Series Two also comprised six episodes and was first aired from 11 January to 15 February 1999, but this time on Mondays at 8.30 pm. The episodes were entitled (in order of their airing):

| No. overall | No. in series | Title | Original release date |
| 7 | 1 | "Transcendadtal" | 11 January 1999 |
Alan and family move house, and since his dad's health problems brought Alan closer to him, Alan's nerves have become particularly bad.
| 8 | 2 | "Dadmocracy" | 18 January 1999 |
Alan and Vincent help Brian work at a polling station following a flu epidemic.
| 9 | 3 | "Reprodadtion" | 25 January 1999 |
Everyone seems to be enjoying a healthy sex life except for Alan, much to Beryl's annoyance.
| 10 | 4 | "Securidad" | 1 February 1999 |
Alan and Brian become security guards to protect a model village from thugs.
| 11 | 5 | "Dad's Arsenal" | 8 February 1999 |
Alan panics when finding out Brian has a collection of guns.
| 12 | 6 | "Dad Calm" | 15 February 1999 |
Alan worries when Brian goes to hospital for a heart bypass operation.

===Christmas Special (1999)===
The final episode was a Christmas special that aired on 21 December 1999, this time a Tuesday, at 8.30 pm. It broke with the tradition of punning on 'Dad' for the title, and was named 'Nemesis', although Andrew Marshall later revealed that the original title "Feliz Navidad" was nixed by the BBC, feeling it too obscure.

| No. | Title | Original release date |
| 13 | "Nemesis" | 21 December 1999 |
Alan's wealthy, good-looking, childhood-friend Barry pays a Christmas visit.

==Reception==
The show was less critically acclaimed than Marshall's earlier BBC sitcom 2point4 Children.

==Cancellation==
During the second series, writer Andrew Marshall was convinced the show would go to a third series. Kevin McNally also believed they would be doing the show for quite a while. However, after 13 episodes, Dad ended with a 1999 Christmas special.
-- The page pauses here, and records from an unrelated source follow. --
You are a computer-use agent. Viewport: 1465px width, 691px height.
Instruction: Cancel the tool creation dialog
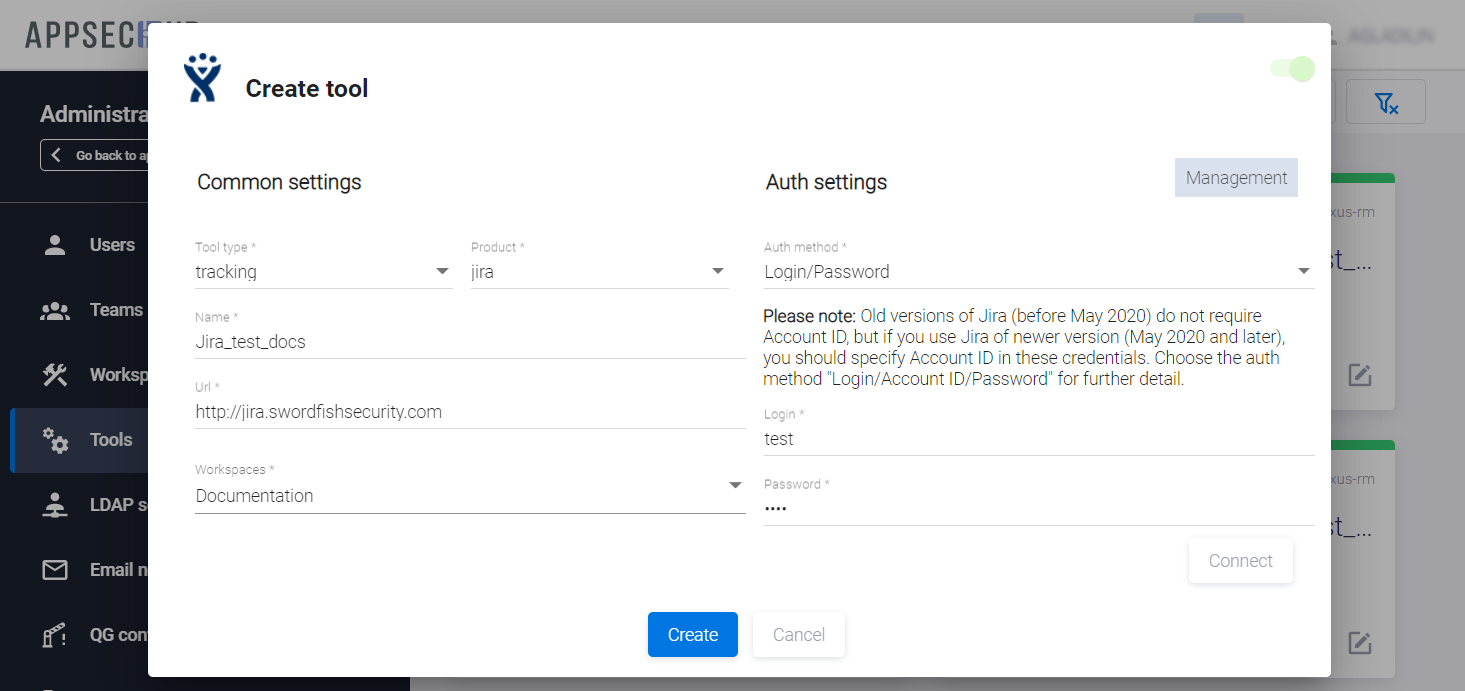[798, 635]
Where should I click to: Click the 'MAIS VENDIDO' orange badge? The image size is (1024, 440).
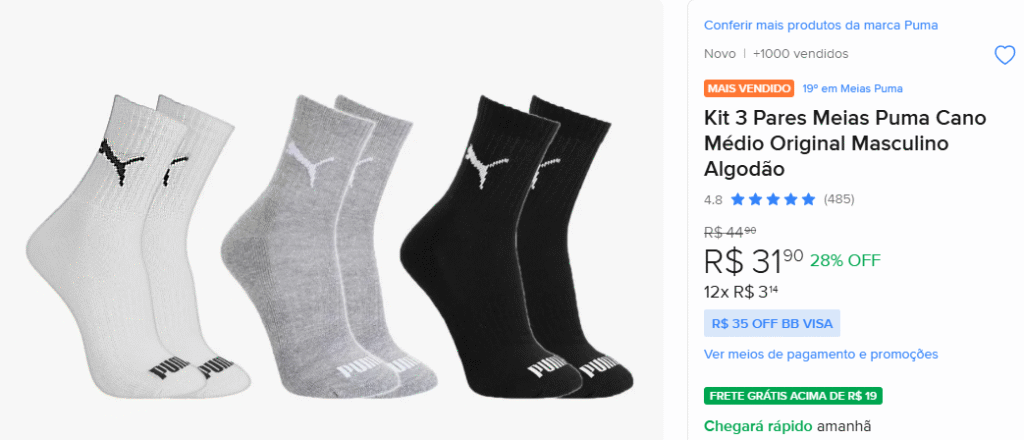(x=749, y=88)
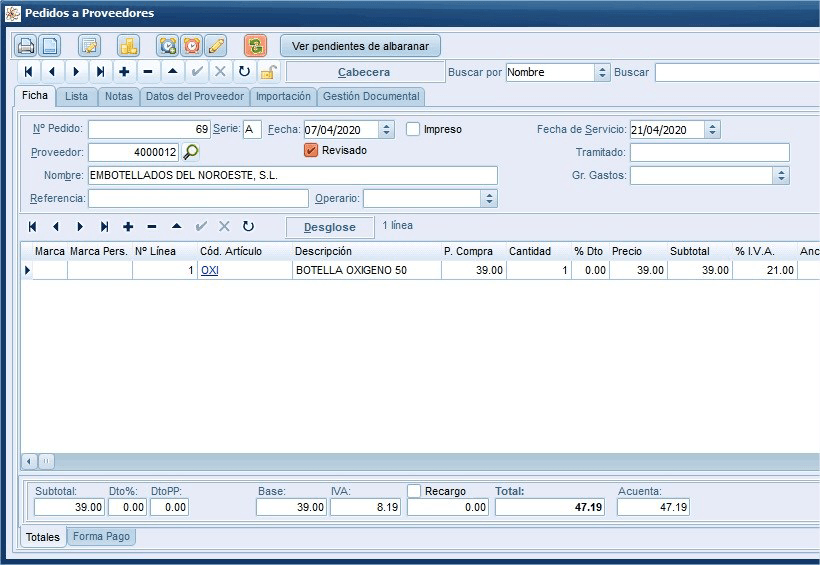This screenshot has height=565, width=820.
Task: Go to last record in the header navigator
Action: point(100,72)
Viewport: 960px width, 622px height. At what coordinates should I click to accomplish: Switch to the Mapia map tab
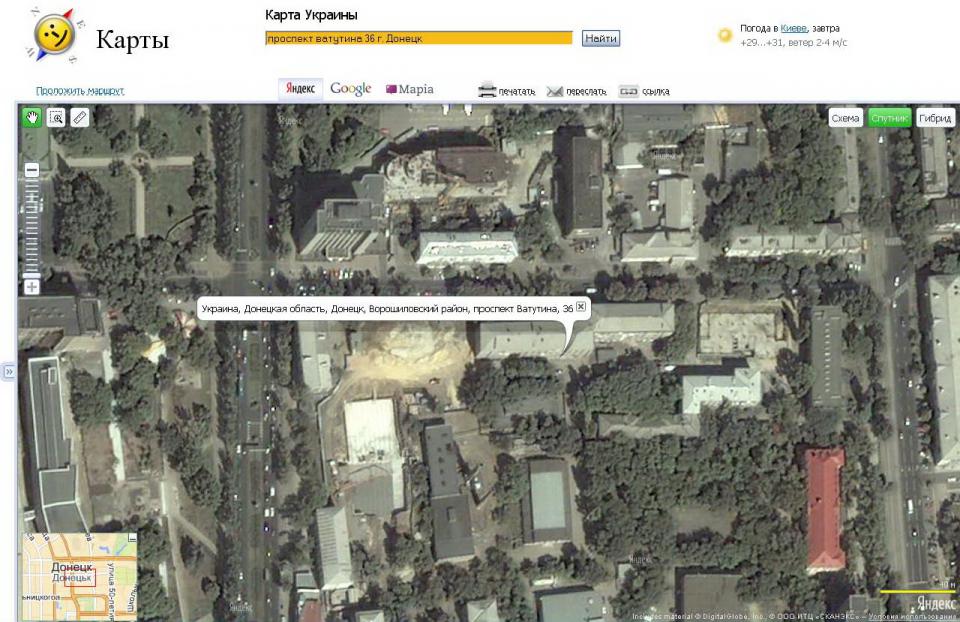pos(410,89)
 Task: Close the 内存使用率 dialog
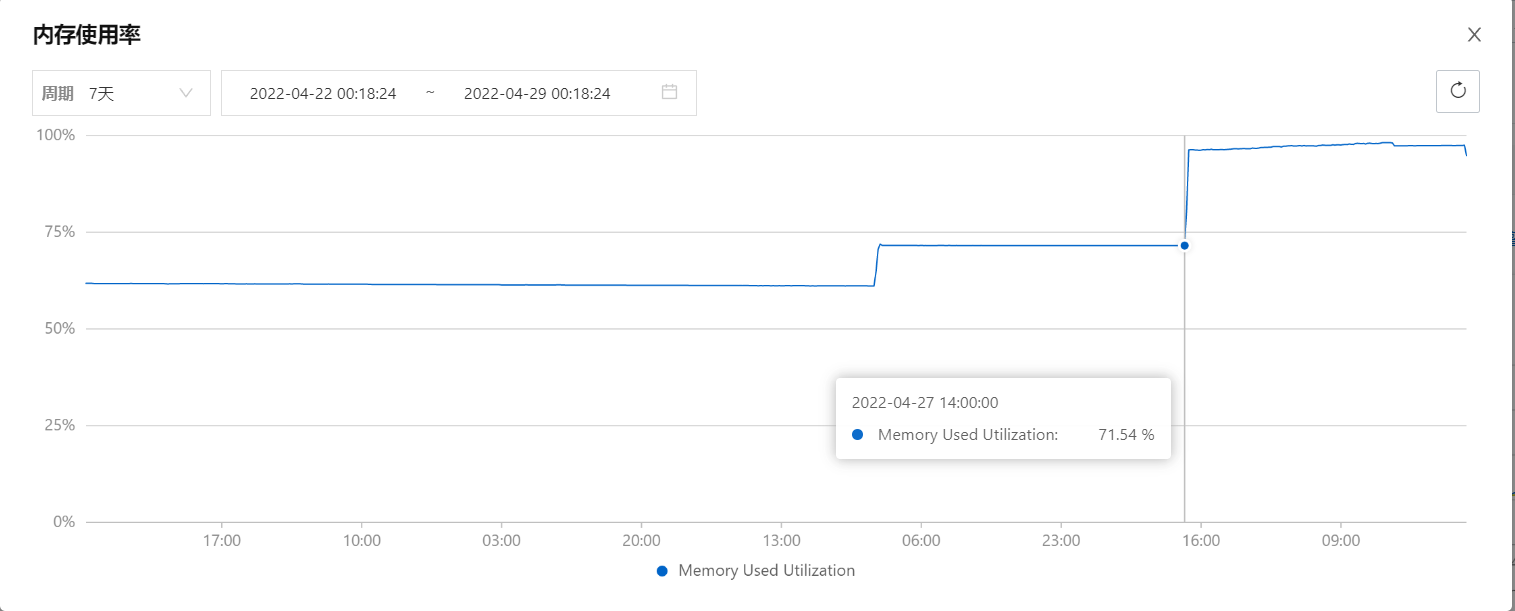pyautogui.click(x=1474, y=35)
McNally commented that the show got "somehow lost", and attributed its cancellation to a regime change at the BBC. George Cole believed the show's cancellation was down to focus groups that had begun to influence decisions about which television programmes should be axed.

==Home release==
Both series of Dad were released on DVD in Australia, with Madman Entertainment issuing Dad – The Complete First Series in 2011 and Series 2 later that year. The series has subsequently been repeated on U&Gold in the UK.

The show is streamed via tubi.

==Trivia==
The estate agent named on the 'for sale' signs in the first episode of series 2 are called 'Renwick'; a nod to Andrew Marshall's ex-writing partner, David Renwick.